Nicolas Schumacher, Kommandant der Schweizer Feuerwehr, ist von einem Einsatz im Südwesten Frankreichs zurückgekehrt. Eine Woche lang führte er ein Team von 34 Personen aus den Kantonen Genf, Waadt und Neuenburg, das in der Region Bordeaux gegen die Brände im Einsatz stand.

Im zugeteilten Sektor galt es Wohnhäuser, Industriehallen und Solaranlagen zu schützen. In einem Dorf zerstörten die Flammen 183 Häuser. Das Team arbeitete in 24-Stunden-Schichten und hatte jeweils zehn bis fünfzehn Personen im Gelände.

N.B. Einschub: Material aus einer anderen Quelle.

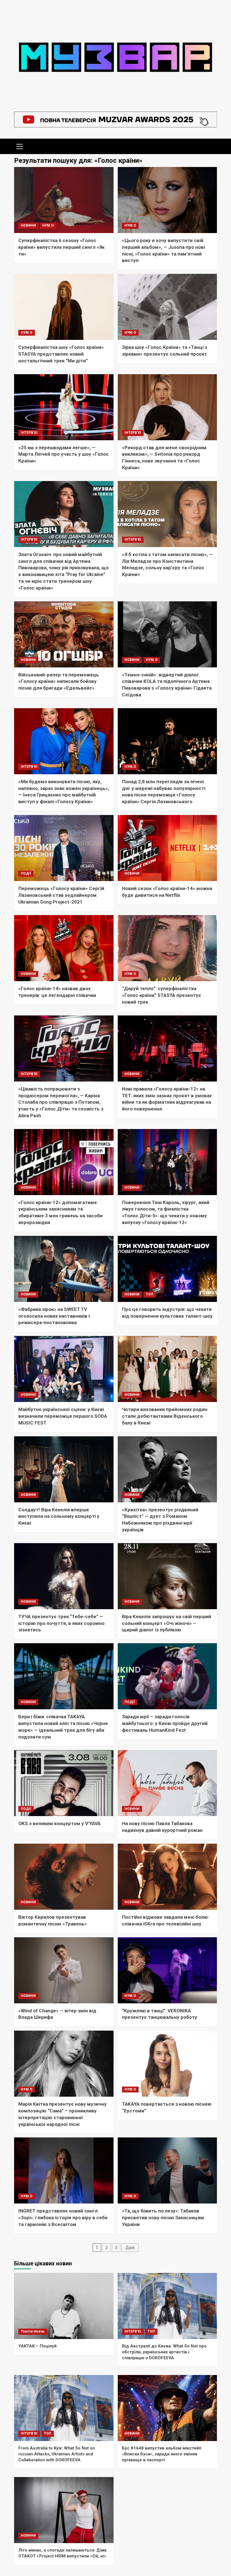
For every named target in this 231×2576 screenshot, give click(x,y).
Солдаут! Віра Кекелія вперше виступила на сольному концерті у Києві (58, 1516)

Im selben Sektor waren insgesamt rund 300 Feuerwehrleute im Einsatz, zusammen mit weiteren internationalen Einheiten.

Schumacher beschrieb einen Feuersturm mit intensiver Hitze, Rauch und dem charakteristischen Geräusch des Brandes. Solche Bedingungen treffen Schweizer Korps nur selten an.

Was in der Schweiz fehlt

Der Kommandant hält fest, dass die Schweizer Wälder kleiner sind als jene in der Gironde. Ein grosser Brand im Land ist für ihn dennoch nur eine Frage der Zeit.

Für die Bewältigung nennt er mehrere Prioritäten. Nötig sind angemessene Ausbildung und Ausrüstung im ganzen Land. Nötig ist eine nationale Koordination unter Einbezug von Polizei, Armee und Zivilschutz. Als unverzichtbar bezeichnet er zudem die Unterstützung aus der Luft mit Helikoptern und Löschflugzeugen.

Die Prävention bleibt aus seiner Sicht die wichtigste Verteidigung, noch vor dem Einsatz gegen die Flammen.

Aus dem Einsatz brachten die Schweizer Feuerwehrleute auch operatives Wissen mit. Die französischen Fachleute vermittelten taktische Doktrinen und praktische Erfahrungen, die in keinem Handbuch stehen. Dieses Material wurde festgehalten und wird der künftigen Ausbildung dienen.

Die Erfahrung betrifft auch die italienische Schweiz, wo Waldbrände in trockenen Jahreszeiten wiederkehren. Das Tessin verfügt bereits über Warndispositive und spezialisierte Einheiten, doch die in Frankreich geschilderten Ereignisse haben eine andere Grössenordnung.